Work task » Leaving out all pictures, return the records word for word.

Data to use »
*** Block opens ***

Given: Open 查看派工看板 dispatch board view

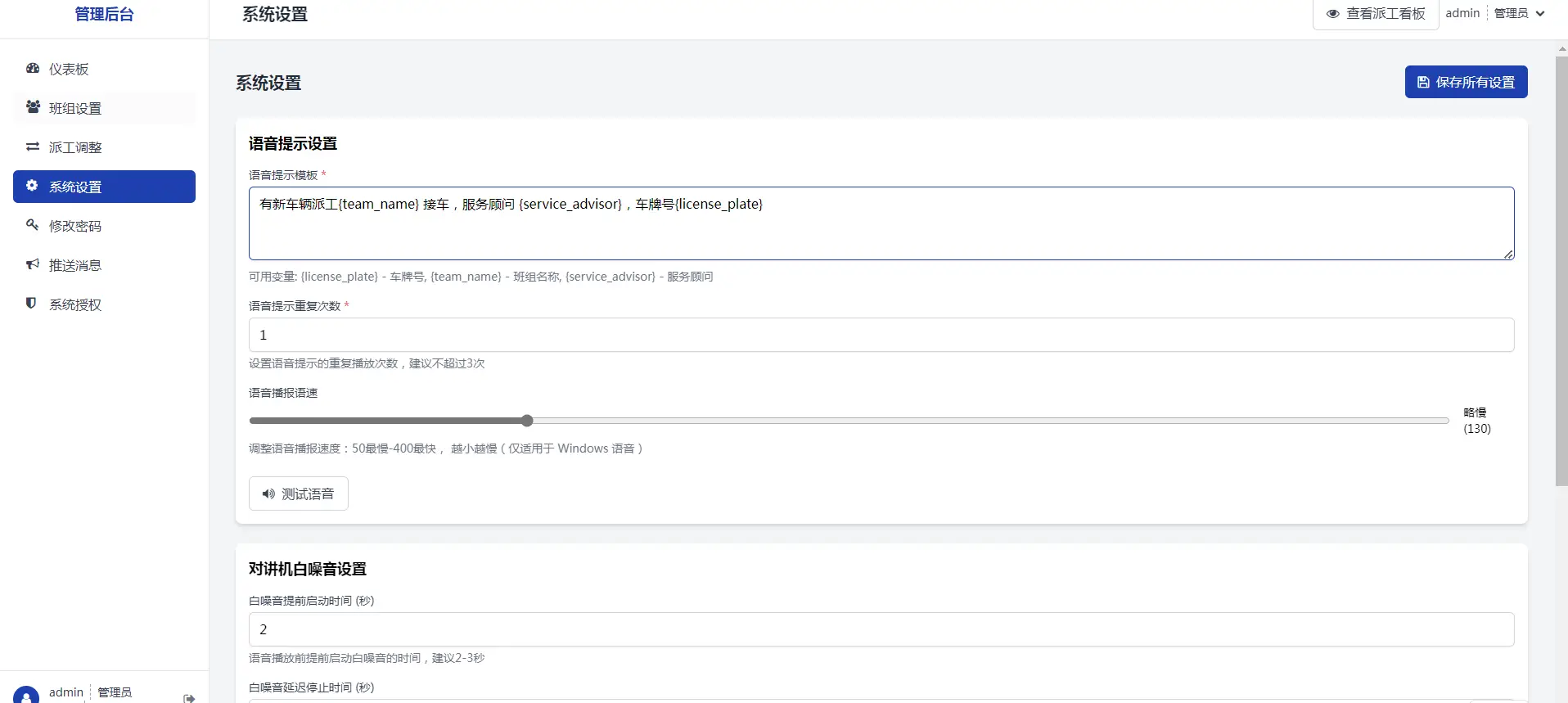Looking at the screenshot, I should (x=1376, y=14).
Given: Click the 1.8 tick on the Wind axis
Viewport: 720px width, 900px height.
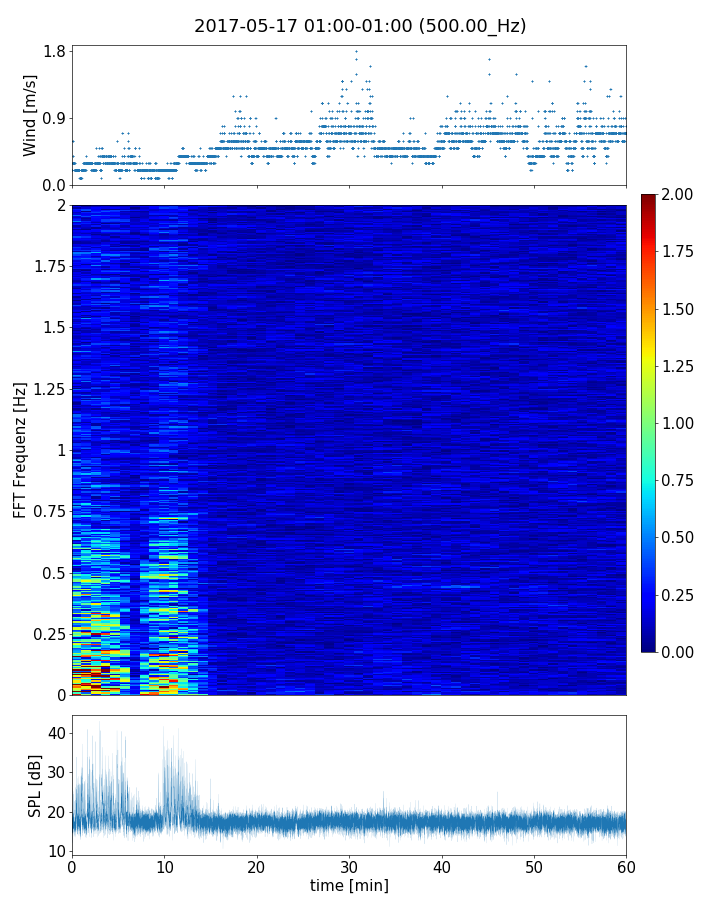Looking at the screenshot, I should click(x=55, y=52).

*** Block closes ***

Written solution »
Given: Open 查看派工看板 dispatch board view

Looking at the screenshot, I should (x=1376, y=14).
Given: Click the 1.8 tick on the Wind axis
Viewport: 720px width, 900px height.
Looking at the screenshot, I should click(x=55, y=52).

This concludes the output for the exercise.